* Task objective: An exact copy of the data is required; the images should not appear in it.

Collected data

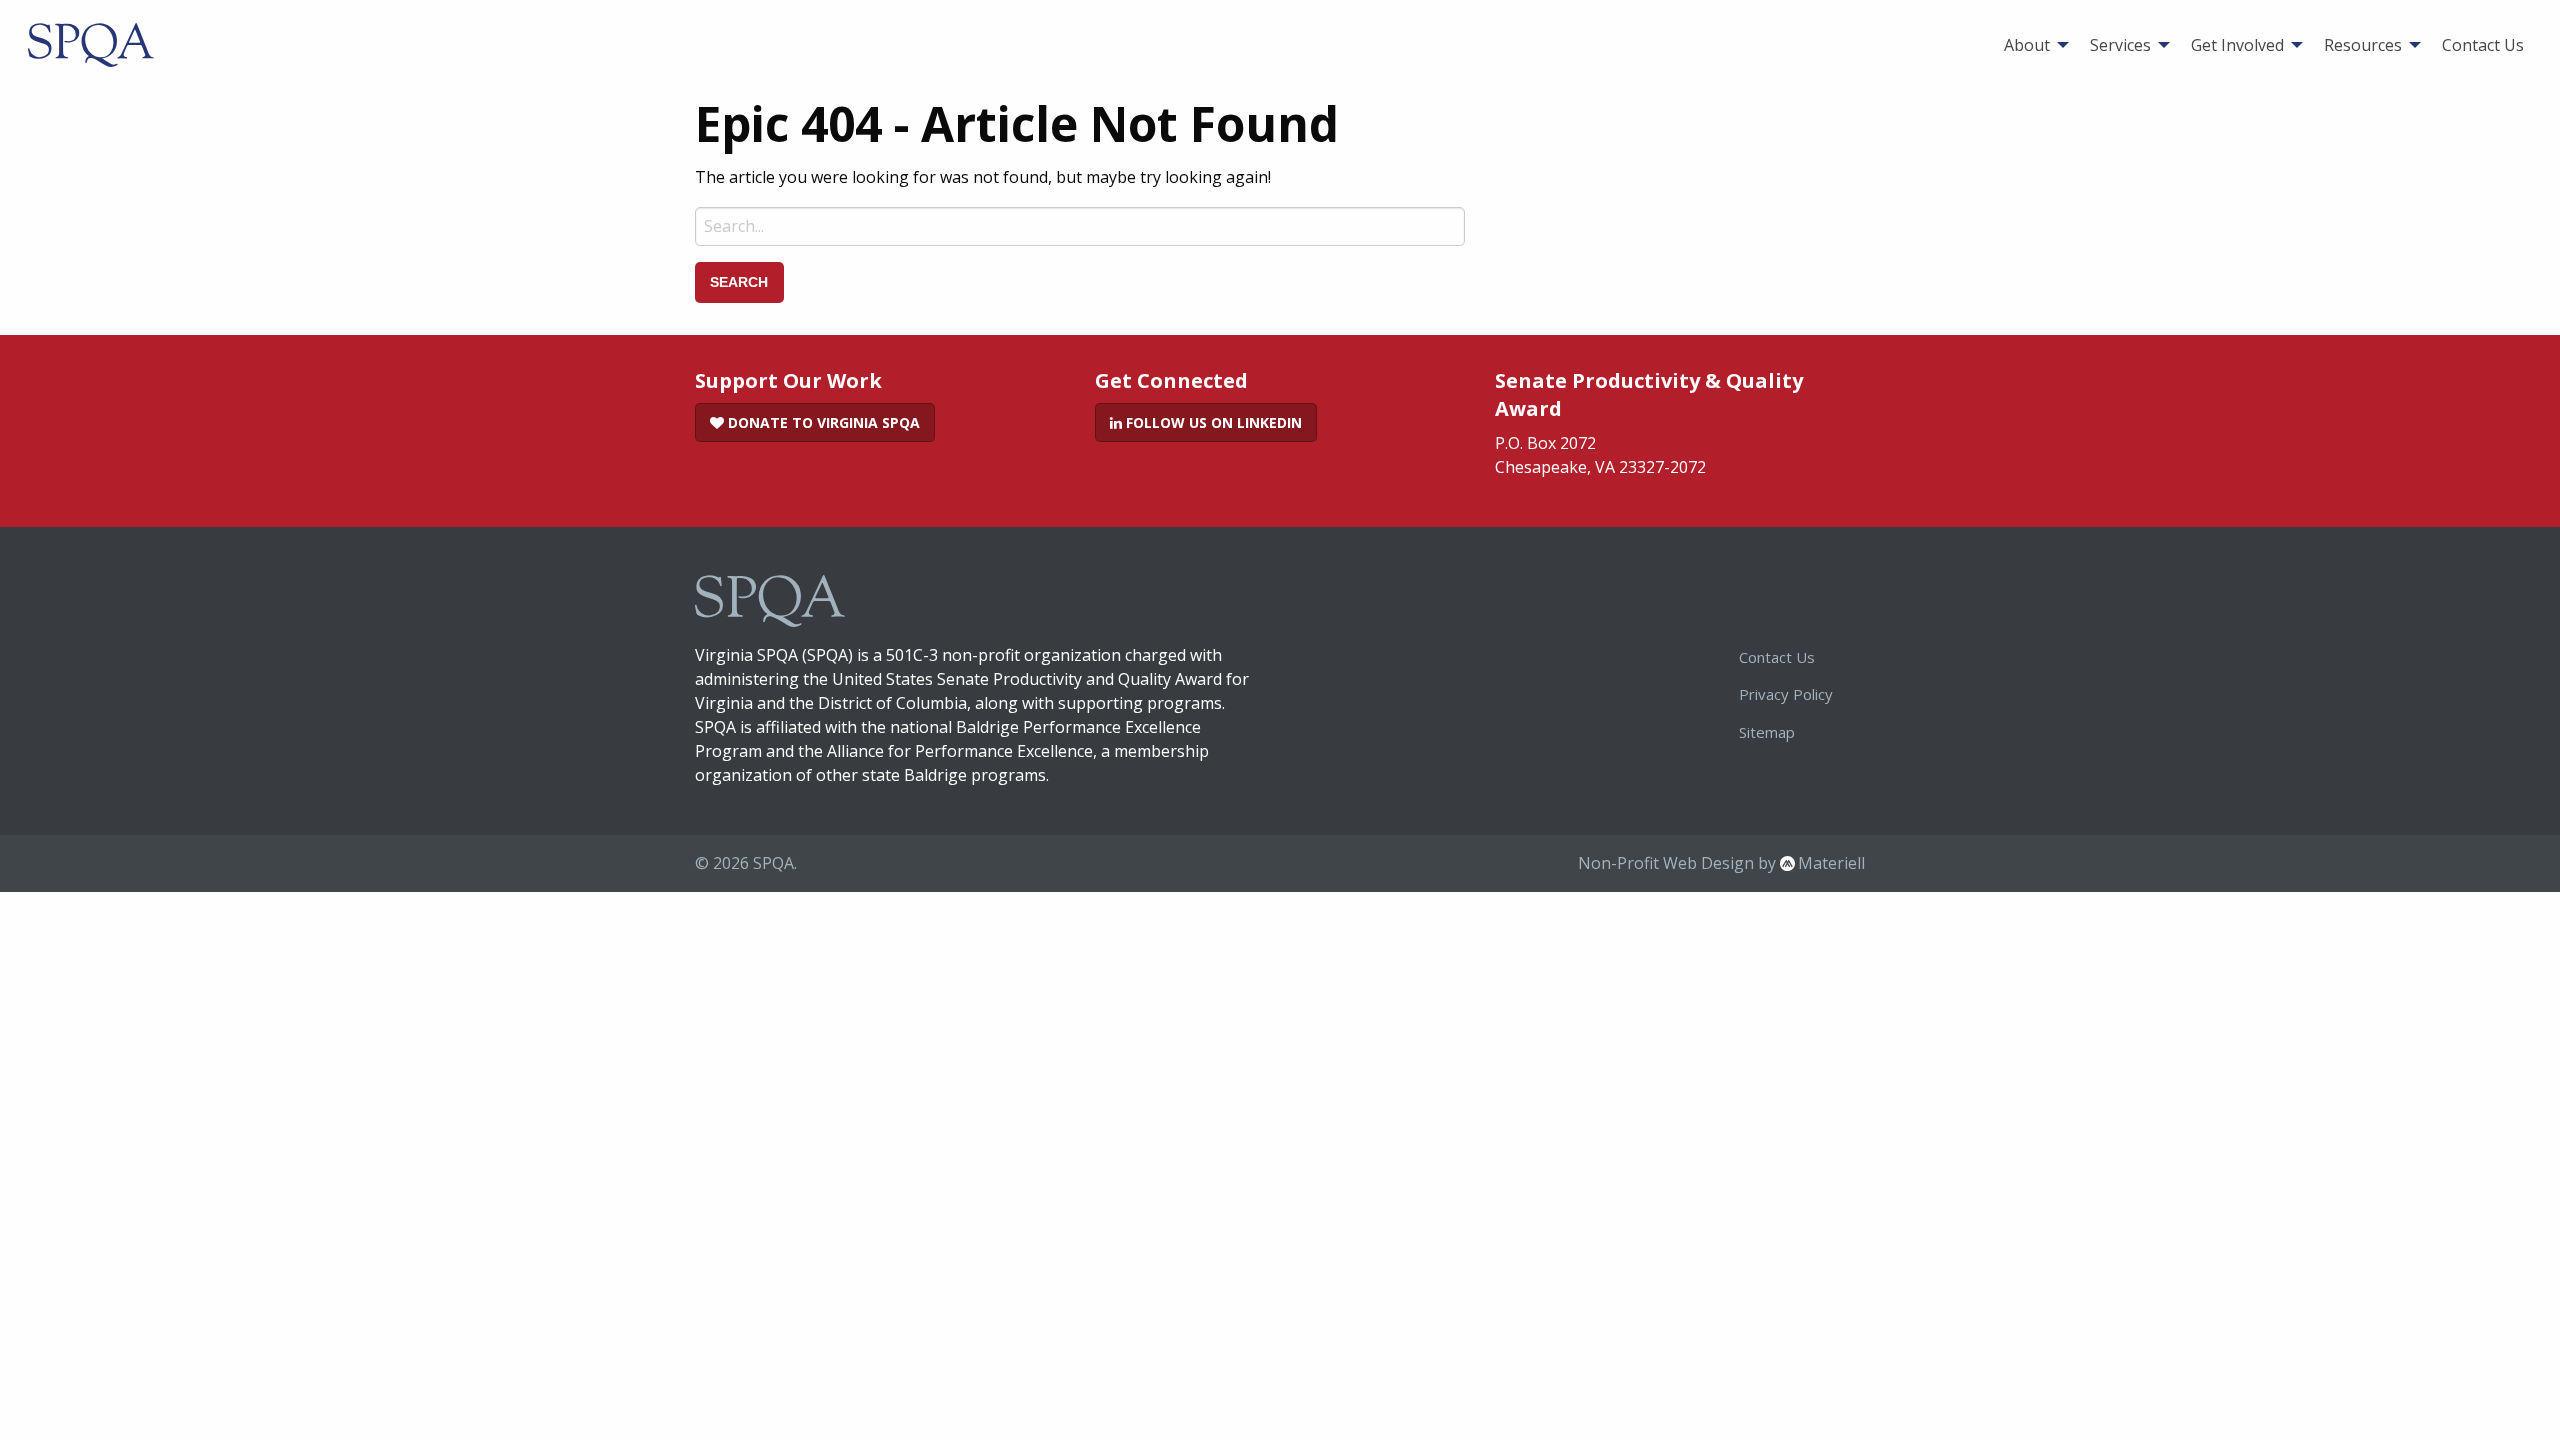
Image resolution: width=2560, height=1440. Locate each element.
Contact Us (2483, 45)
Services (2120, 45)
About (2027, 45)
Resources (2363, 45)
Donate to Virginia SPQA (822, 422)
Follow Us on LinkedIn (1212, 422)
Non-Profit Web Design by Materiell (1721, 863)
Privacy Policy (1786, 694)
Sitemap (1767, 732)
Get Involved (2237, 45)
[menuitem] (2031, 45)
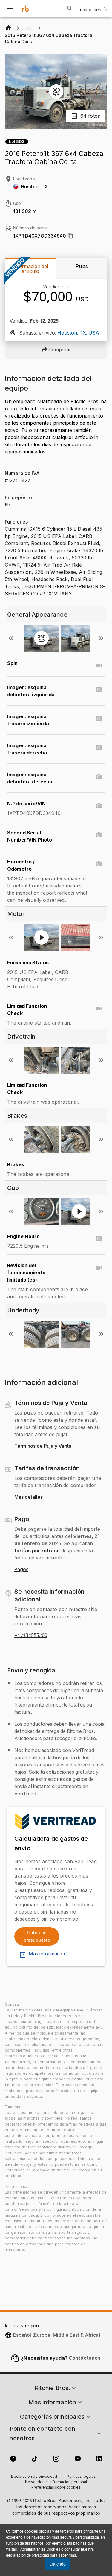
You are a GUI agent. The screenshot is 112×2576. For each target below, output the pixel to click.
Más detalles (28, 1497)
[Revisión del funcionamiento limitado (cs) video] (99, 1268)
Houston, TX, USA (78, 333)
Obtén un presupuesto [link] (37, 1936)
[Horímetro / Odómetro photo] (99, 864)
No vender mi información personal (56, 2482)
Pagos (21, 1569)
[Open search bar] (69, 8)
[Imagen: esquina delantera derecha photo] (99, 777)
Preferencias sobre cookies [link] (56, 2487)
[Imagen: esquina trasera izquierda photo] (99, 719)
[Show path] (28, 28)
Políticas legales (81, 2477)
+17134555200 (30, 1635)
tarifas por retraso (37, 1551)
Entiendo (57, 2564)
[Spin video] (99, 665)
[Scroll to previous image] (10, 638)
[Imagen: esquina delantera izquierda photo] (99, 690)
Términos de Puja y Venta (42, 1446)
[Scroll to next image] (101, 638)
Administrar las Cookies (40, 2549)
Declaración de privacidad (34, 2477)
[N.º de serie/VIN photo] (99, 806)
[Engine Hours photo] (99, 1239)
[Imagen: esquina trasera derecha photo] (99, 748)
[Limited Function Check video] (99, 1008)
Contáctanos (85, 2358)
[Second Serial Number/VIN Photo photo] (99, 835)
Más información (48, 1954)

* Written response:
Image resolution: width=2560, height=1440. Locate each element.
Contact Us (2483, 45)
Services (2120, 45)
About (2027, 45)
Resources (2363, 45)
Donate to Virginia SPQA (822, 422)
Follow Us on LinkedIn (1212, 422)
Non-Profit Web Design by Materiell (1721, 863)
Privacy Policy (1786, 694)
Sitemap (1767, 732)
Get Involved (2237, 45)
[menuitem] (2031, 45)
You are a GUI agent. The screenshot is 112×2576. For each target below, output the pixel to click.
Más detalles (28, 1497)
[Revisión del funcionamiento limitado (cs) video] (99, 1268)
Houston, TX, USA (78, 333)
Obtén un presupuesto [link] (37, 1936)
[Horímetro / Odómetro photo] (99, 864)
No vender mi información personal (56, 2482)
Pagos (21, 1569)
[Open search bar] (69, 8)
[Imagen: esquina delantera derecha photo] (99, 777)
Preferencias sobre cookies [link] (56, 2487)
[Imagen: esquina trasera izquierda photo] (99, 719)
[Show path] (28, 28)
Políticas legales (81, 2477)
+17134555200 (30, 1635)
tarifas por retraso (37, 1551)
Entiendo (57, 2564)
[Spin video] (99, 665)
[Scroll to previous image] (10, 638)
[Imagen: esquina delantera izquierda photo] (99, 690)
Términos de Puja y Venta (42, 1446)
[Scroll to next image] (101, 638)
Administrar las Cookies (40, 2549)
Declaración de privacidad (34, 2477)
[N.º de serie/VIN photo] (99, 806)
[Engine Hours photo] (99, 1239)
[Imagen: esquina trasera derecha photo] (99, 748)
[Limited Function Check video] (99, 1008)
Contáctanos (85, 2358)
[Second Serial Number/VIN Photo photo] (99, 835)
Más información (48, 1954)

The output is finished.